If you have the dream of writing the next big Web application that takes the world by storm, I have a tip for you. Use Unicode. Make sure that every aspect of your Web infrastructure for your application supports the free flow of Unicode data.
What is Unicode? It is a type of character encoding that supports the widest variety of characters. If you you want your Web app to have a chance of correctly taking in English, Chinese, and Arabic characters, you want to use Unicode.
You may have seen the meta tag in your HTML tag with a reference to UTF-8. Yep that’s setting the character encoding to your page.
<meta http-equiv=“Content-Type” content=“text/html; charset=UTF-8” />
Unfortunately, there is soooooooo much more to the process and I don’t have the time to write about it all right now.
For now just trust me, make sure that you’re using Unicode (utf-8, a type of Unicode) everywhere. When I mean everywhere, I mean your browser, HTML, PHP, server, your database… everywhere. Ultimately, doing this now will save you a whole lot of time down the road.
Seconded! I’m in the process now of converting our homebrew CMS to UTF with international support and it is proving to be a MUCH bigger headache then anyone had thought. Definitly wish we had gone to UTF-8 years ago but alas, hindsight is 20/20.

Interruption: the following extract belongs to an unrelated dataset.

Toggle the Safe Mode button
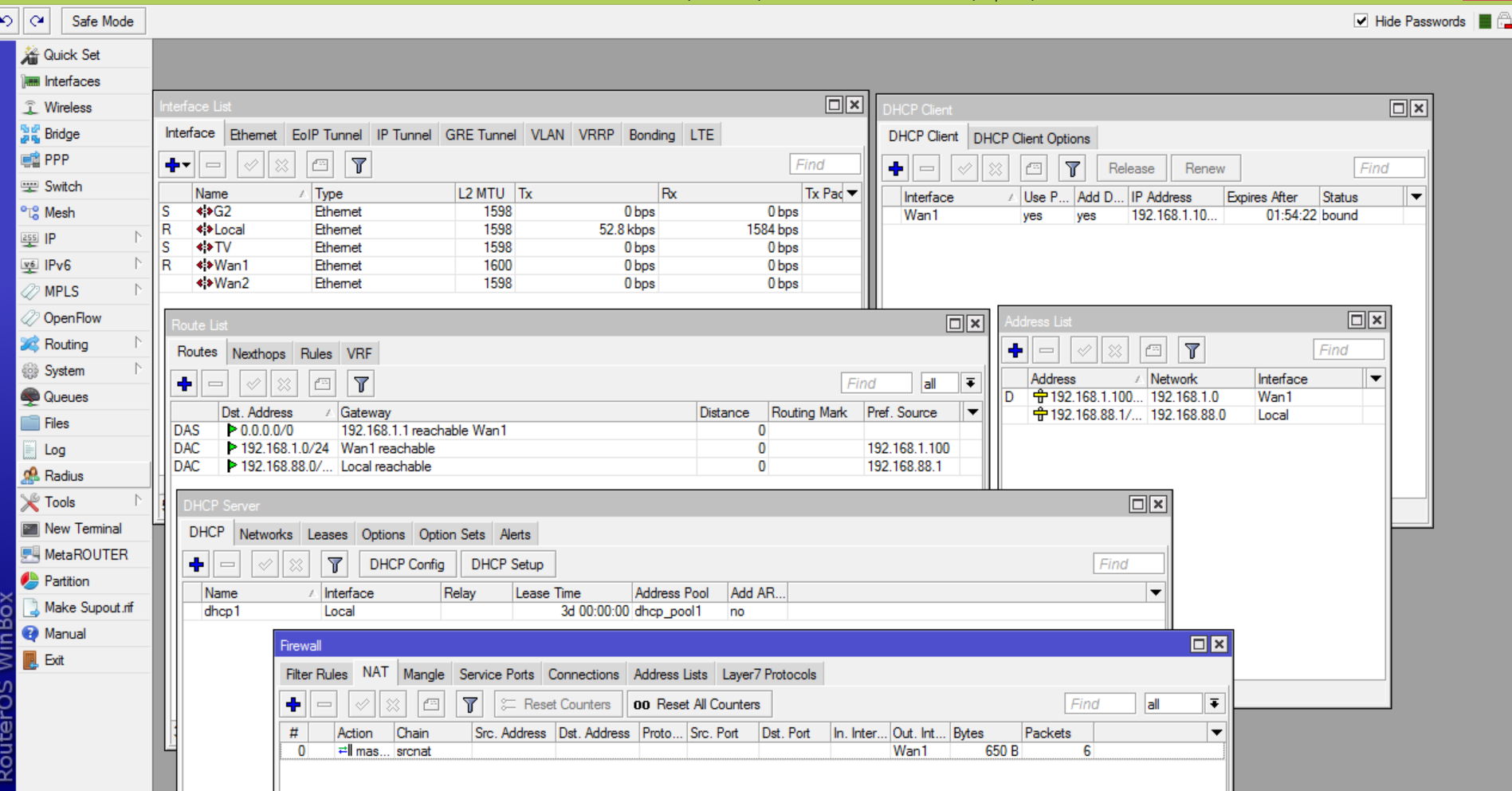The width and height of the screenshot is (1512, 791). [x=103, y=22]
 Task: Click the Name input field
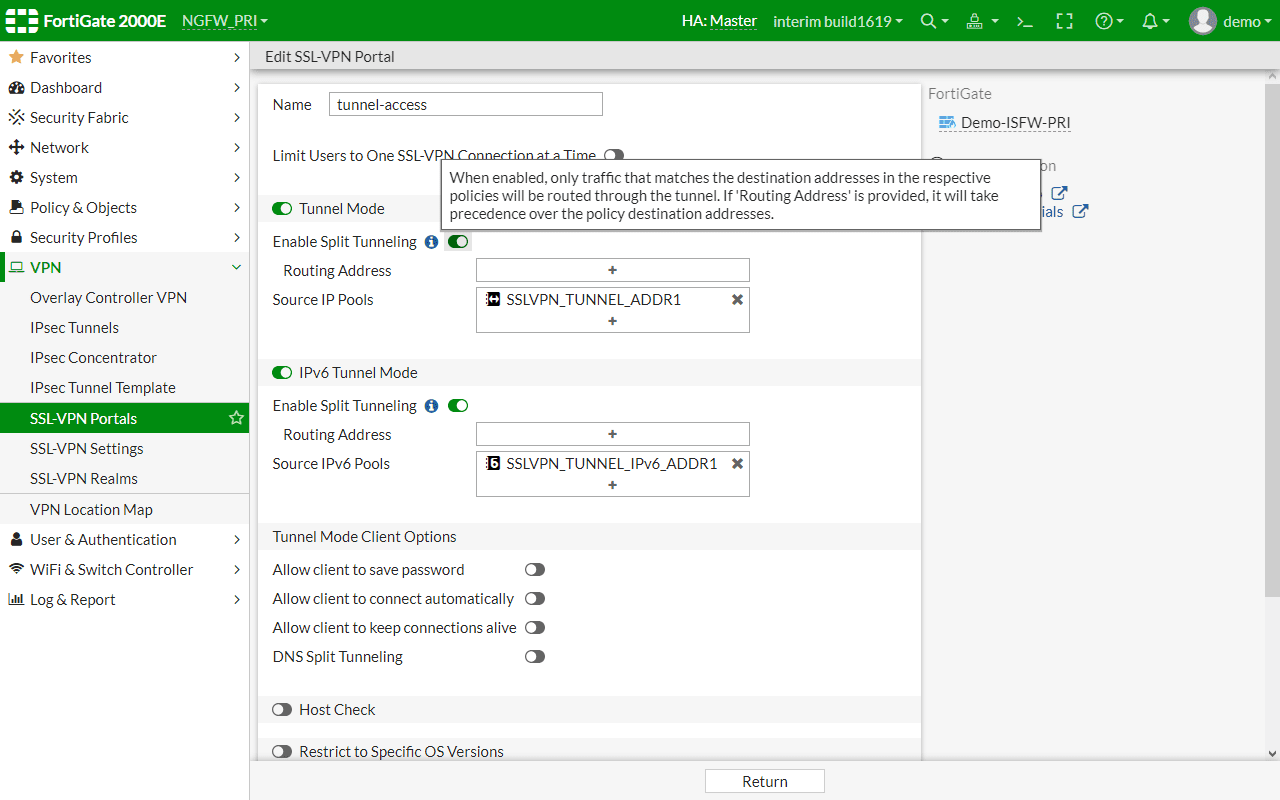[x=465, y=104]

Third’ed, Unicode is the way to go. I have been digging deep into the Zend Framework which is awesome! Unicode support, with all kinds of localization and other neat features. Hopefully going to be publishing a Search Tutorial here soon!
I am currently using Zend Search Lucene at http://www.swfl-news.com/search
oh yea I have been passing in PHP Headers for UTF Character sets.
header("Content-type: text/html; charset=utf-8");
Every time I hear that someone is working on adding Unicode support to an existing app, I hear about what a headache it is. This (poor unicode support) is probably one of the biggest strikes, for me, against Ruby on Rails. Good work spreading the word!